UCLA grad schools assist in community project to improve primary
educationBy Suzanne Scollo

Daily Bruin Contributor

In the wake of the 1992 Los Angeles riots, many prominent
community members vowed to increase their involvement in primary
education.

And just a few months later, residents from the San Fernando
Valley to Claremont received colorful pamphlets advertising a bold
new school reform project called Los Angeles Education Alliance for
Restructuring Now (LEARN).

Unbeknownst to many Bruins, UCLA played a vital role in shaping
the ideals and practicalities of the project.

The project stresses community and coordination in order to
better communicate with one another.

"It is common sense that teaching and learning need to be most
important," said Joe Palumbo, an instructor and school adviser.
"Everyday classroom instruction needs to be focused on the
children. That’s what it is supposed to be about."

The project was created by a group of community leaders to
educate principals and teachers throughout the district on how to
better manage their schools. The project has enabled Los Angeles
schools to reform their learning processes and curriculum so that
parents have more control over a learning process that has
traditionally been dominated by teachers and administrators.

The "process" as Seth Cutler, leader in residence instructor for
the UCLA program, calls it is one where the principal and a lead
teacher from the school attend management and technology courses
for 18 months to gain skills useful in better managing their
schools.

The training that UCLA provides is a series of seminars, weekend
retreats, and summer instruction periods based in budgeting,
managing,and increasing communication and technology between all
aspects of the school community.

In addition to the 18-month instruction program, participants
who have been successful in the program in the past are available
on a rotating basis among schools to help the effectiveness of the
skills learned.

"(LEARN) has really given us the skills ­ along with a
variety of (participants) ­ to focus on student achievement
and learning with a sense of urgency," Cutler said.

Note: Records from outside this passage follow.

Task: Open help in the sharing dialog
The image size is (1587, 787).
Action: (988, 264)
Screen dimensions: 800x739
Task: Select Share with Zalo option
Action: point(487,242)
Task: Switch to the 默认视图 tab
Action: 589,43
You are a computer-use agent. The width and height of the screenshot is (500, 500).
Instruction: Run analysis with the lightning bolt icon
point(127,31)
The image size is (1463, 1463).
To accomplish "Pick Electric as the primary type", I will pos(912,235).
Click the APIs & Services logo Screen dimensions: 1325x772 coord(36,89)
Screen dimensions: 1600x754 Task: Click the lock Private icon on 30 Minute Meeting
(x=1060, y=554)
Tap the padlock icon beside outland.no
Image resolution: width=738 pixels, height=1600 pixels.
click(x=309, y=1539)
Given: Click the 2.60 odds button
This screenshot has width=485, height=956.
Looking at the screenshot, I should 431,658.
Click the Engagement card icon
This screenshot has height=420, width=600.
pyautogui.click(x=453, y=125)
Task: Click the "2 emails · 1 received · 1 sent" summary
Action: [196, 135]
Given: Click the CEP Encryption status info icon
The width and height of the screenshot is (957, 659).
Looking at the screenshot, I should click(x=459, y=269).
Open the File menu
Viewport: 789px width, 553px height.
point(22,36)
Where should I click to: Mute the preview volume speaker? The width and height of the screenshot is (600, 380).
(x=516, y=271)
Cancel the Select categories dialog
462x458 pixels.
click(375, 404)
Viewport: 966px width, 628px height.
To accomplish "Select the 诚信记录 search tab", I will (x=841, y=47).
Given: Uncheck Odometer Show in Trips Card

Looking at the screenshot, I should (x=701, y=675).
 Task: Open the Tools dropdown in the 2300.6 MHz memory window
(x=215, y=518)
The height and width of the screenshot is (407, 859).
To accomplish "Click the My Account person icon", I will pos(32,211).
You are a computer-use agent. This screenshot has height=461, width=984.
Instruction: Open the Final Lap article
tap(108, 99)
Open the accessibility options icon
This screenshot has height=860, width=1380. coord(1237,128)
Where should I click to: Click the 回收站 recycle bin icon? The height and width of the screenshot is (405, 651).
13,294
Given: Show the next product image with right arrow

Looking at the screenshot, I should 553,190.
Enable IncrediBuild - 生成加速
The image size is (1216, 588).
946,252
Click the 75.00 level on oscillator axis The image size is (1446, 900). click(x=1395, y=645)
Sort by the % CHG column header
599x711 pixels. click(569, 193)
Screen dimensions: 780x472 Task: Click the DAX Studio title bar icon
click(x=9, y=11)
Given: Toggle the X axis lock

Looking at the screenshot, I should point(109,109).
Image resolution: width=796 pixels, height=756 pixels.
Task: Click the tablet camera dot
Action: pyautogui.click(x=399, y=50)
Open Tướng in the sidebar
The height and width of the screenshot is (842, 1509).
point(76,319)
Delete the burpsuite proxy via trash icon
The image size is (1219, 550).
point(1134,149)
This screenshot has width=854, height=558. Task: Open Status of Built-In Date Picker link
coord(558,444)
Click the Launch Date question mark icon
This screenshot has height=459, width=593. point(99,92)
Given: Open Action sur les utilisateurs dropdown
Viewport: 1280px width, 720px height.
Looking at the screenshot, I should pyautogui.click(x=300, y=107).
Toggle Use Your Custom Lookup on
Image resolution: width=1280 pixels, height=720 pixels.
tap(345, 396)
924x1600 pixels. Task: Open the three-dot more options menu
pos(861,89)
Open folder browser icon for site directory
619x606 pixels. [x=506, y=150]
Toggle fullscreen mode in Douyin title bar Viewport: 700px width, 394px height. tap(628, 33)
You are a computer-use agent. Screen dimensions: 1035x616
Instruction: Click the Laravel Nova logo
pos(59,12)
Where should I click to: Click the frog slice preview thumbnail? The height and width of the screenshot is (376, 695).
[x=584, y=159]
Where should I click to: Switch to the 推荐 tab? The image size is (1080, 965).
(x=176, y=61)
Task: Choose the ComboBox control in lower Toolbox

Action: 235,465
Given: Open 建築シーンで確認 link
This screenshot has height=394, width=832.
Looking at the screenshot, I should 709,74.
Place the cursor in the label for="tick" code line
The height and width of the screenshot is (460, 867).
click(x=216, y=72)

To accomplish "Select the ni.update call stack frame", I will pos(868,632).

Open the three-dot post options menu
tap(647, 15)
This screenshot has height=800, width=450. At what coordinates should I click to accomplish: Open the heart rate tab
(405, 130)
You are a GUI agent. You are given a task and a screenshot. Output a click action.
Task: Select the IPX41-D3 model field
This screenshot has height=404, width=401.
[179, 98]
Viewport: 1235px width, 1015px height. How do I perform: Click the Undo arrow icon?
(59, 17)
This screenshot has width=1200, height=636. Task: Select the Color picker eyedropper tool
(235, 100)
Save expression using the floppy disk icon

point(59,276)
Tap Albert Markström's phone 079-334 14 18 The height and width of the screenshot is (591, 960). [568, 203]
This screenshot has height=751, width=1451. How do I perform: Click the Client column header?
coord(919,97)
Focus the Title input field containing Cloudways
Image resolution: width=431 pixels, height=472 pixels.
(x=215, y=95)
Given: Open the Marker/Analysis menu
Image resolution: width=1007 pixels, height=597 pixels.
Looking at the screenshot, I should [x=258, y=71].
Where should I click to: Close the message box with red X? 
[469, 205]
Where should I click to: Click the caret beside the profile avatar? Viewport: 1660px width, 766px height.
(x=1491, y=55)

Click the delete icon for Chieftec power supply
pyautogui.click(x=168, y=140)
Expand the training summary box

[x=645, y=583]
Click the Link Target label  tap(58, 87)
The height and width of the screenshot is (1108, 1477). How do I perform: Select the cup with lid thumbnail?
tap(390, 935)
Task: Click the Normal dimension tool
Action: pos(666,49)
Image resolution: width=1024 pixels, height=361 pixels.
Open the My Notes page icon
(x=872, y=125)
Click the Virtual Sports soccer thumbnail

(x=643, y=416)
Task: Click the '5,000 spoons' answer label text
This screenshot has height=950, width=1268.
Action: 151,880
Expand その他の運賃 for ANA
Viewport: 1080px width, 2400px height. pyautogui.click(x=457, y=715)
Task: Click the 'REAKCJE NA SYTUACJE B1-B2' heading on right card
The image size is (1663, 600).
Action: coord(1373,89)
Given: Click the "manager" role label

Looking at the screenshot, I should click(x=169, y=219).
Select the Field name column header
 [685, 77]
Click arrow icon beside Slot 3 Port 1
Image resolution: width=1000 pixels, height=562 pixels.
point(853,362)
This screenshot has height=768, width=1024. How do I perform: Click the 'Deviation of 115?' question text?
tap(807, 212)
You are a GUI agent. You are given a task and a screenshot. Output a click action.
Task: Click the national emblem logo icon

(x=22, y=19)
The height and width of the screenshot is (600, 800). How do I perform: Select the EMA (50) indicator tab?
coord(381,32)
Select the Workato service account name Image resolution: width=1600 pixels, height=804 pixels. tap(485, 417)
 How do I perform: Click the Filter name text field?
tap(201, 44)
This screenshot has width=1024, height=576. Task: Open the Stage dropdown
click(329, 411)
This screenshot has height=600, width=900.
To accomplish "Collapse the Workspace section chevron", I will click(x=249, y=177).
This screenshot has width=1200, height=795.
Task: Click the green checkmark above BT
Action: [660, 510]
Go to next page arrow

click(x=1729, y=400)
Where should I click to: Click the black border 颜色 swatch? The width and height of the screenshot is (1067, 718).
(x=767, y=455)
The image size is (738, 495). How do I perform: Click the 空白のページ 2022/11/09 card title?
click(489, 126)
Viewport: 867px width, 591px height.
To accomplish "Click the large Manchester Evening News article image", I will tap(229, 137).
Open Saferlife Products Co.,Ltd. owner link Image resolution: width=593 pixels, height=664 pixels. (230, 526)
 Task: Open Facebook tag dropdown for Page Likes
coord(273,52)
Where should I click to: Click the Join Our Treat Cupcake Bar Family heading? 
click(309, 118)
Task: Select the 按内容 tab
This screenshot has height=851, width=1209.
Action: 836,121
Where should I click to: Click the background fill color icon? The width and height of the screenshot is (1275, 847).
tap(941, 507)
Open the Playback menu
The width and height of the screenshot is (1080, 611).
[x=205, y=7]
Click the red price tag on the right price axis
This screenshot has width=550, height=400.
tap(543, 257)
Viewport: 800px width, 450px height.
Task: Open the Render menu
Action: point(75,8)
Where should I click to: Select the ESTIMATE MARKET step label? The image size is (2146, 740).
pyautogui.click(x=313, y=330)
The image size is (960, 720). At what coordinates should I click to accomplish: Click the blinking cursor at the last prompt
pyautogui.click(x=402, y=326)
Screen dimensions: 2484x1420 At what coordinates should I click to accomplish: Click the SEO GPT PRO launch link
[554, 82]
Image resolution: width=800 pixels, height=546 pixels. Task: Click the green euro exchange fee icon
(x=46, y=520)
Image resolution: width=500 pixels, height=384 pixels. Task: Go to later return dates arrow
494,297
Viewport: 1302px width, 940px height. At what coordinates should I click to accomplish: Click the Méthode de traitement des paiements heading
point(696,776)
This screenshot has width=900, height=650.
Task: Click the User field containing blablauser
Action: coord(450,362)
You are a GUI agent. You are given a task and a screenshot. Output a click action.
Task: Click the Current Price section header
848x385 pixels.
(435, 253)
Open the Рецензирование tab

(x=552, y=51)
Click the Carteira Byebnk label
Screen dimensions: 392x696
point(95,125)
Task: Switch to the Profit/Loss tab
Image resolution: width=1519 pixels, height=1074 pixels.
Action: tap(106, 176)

LEARN and Los Angeles school reform efforts have been assisted
by the School Management Program, an attempt by UCLA’s Anderson
School and the Graduate School of Education and Information
Sciences to create a working model for teachers unions across the
country to follow. The model is anticipated to assist the labor
unions to better communicate with administrators.

So far, including the next session which begins this month, the
School Management Program has had 300 Los Angeles Unified School
District schools attend their workshops. In the past four years,
nearly half of he district has been involved with the program.

As UCLA teaches communities with the School Management Program,
the students are the ultimate benefactors of the educating process.
The goal of the program is to give the community the tools it needs
to empower the children by developing useful leadership skills.

"It has helped to change the culture (of our school) into one of
professional training and growth," Cutler said.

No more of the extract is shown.